# ACTIVITY
Word for word, restate all of the records.

# Records contained in a dataset
━━━━
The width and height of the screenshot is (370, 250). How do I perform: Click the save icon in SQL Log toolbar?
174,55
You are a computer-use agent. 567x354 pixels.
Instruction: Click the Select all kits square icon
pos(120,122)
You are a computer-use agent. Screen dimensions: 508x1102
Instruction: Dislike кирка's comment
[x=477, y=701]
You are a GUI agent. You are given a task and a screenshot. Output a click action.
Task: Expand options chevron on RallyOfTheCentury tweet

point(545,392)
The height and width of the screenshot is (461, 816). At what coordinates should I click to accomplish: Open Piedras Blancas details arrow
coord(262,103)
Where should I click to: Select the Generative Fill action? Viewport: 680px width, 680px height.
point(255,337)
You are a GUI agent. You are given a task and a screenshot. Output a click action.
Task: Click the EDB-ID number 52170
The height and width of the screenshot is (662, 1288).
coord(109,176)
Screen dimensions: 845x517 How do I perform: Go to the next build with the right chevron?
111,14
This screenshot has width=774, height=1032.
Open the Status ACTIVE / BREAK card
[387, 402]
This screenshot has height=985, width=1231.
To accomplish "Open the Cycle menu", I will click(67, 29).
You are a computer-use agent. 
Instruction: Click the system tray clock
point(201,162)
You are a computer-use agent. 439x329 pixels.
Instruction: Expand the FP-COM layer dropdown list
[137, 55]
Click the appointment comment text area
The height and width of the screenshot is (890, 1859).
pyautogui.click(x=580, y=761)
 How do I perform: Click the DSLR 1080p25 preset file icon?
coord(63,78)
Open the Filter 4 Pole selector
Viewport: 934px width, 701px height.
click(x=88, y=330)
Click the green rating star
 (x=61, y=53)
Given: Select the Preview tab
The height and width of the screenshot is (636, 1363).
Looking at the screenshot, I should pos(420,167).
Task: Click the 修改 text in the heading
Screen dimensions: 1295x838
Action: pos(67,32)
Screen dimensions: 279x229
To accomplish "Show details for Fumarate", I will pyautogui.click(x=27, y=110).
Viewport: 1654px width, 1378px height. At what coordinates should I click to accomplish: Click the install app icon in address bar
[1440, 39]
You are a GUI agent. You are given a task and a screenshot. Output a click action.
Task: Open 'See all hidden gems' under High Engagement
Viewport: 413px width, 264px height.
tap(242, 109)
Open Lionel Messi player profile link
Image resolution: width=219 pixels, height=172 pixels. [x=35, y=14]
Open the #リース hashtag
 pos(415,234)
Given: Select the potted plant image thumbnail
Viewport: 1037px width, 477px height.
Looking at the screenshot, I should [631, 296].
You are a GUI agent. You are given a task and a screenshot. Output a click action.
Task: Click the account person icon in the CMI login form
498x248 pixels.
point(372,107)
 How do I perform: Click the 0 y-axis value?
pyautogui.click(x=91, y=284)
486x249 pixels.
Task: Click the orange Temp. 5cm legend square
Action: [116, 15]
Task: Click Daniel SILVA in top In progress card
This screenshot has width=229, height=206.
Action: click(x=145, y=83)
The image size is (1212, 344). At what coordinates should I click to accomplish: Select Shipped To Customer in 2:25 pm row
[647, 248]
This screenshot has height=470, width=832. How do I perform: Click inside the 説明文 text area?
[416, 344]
━━━━
# REPLY TO THE EXERCISE
The width and height of the screenshot is (370, 250). How do I perform: Click the save icon in SQL Log toolbar?
174,55
You are a computer-use agent. 567x354 pixels.
Instruction: Click the Select all kits square icon
pos(120,122)
You are a computer-use agent. Screen dimensions: 508x1102
Instruction: Dislike кирка's comment
[x=477, y=701]
You are a GUI agent. You are given a task and a screenshot. Output a click action.
Task: Expand options chevron on RallyOfTheCentury tweet

point(545,392)
The height and width of the screenshot is (461, 816). At what coordinates should I click to accomplish: Open Piedras Blancas details arrow
coord(262,103)
Where should I click to: Select the Generative Fill action? Viewport: 680px width, 680px height.
point(255,337)
You are a GUI agent. You are given a task and a screenshot. Output a click action.
Task: Click the EDB-ID number 52170
The height and width of the screenshot is (662, 1288).
coord(109,176)
Screen dimensions: 845x517 How do I perform: Go to the next build with the right chevron?
111,14
This screenshot has width=774, height=1032.
Open the Status ACTIVE / BREAK card
[387, 402]
This screenshot has height=985, width=1231.
To accomplish "Open the Cycle menu", I will click(67, 29).
You are a computer-use agent. 
Instruction: Click the system tray clock
point(201,162)
You are a computer-use agent. 439x329 pixels.
Instruction: Expand the FP-COM layer dropdown list
[137, 55]
Click the appointment comment text area
The height and width of the screenshot is (890, 1859).
pyautogui.click(x=580, y=761)
 How do I perform: Click the DSLR 1080p25 preset file icon?
coord(63,78)
Open the Filter 4 Pole selector
Viewport: 934px width, 701px height.
click(x=88, y=330)
Click the green rating star
 (x=61, y=53)
Given: Select the Preview tab
The height and width of the screenshot is (636, 1363).
Looking at the screenshot, I should pos(420,167).
Task: Click the 修改 text in the heading
Screen dimensions: 1295x838
Action: pos(67,32)
Screen dimensions: 279x229
To accomplish "Show details for Fumarate", I will pyautogui.click(x=27, y=110).
Viewport: 1654px width, 1378px height. At what coordinates should I click to accomplish: Click the install app icon in address bar
[1440, 39]
You are a GUI agent. You are given a task and a screenshot. Output a click action.
Task: Open 'See all hidden gems' under High Engagement
Viewport: 413px width, 264px height.
tap(242, 109)
Open Lionel Messi player profile link
Image resolution: width=219 pixels, height=172 pixels. [x=35, y=14]
Open the #リース hashtag
 pos(415,234)
Given: Select the potted plant image thumbnail
Viewport: 1037px width, 477px height.
Looking at the screenshot, I should [631, 296].
You are a GUI agent. You are given a task and a screenshot. Output a click action.
Task: Click the account person icon in the CMI login form
498x248 pixels.
point(372,107)
 How do I perform: Click the 0 y-axis value?
pyautogui.click(x=91, y=284)
486x249 pixels.
Task: Click the orange Temp. 5cm legend square
Action: [116, 15]
Task: Click Daniel SILVA in top In progress card
This screenshot has width=229, height=206.
Action: click(x=145, y=83)
The image size is (1212, 344). At what coordinates should I click to accomplish: Select Shipped To Customer in 2:25 pm row
[647, 248]
This screenshot has height=470, width=832. How do I perform: Click inside the 説明文 text area?
[416, 344]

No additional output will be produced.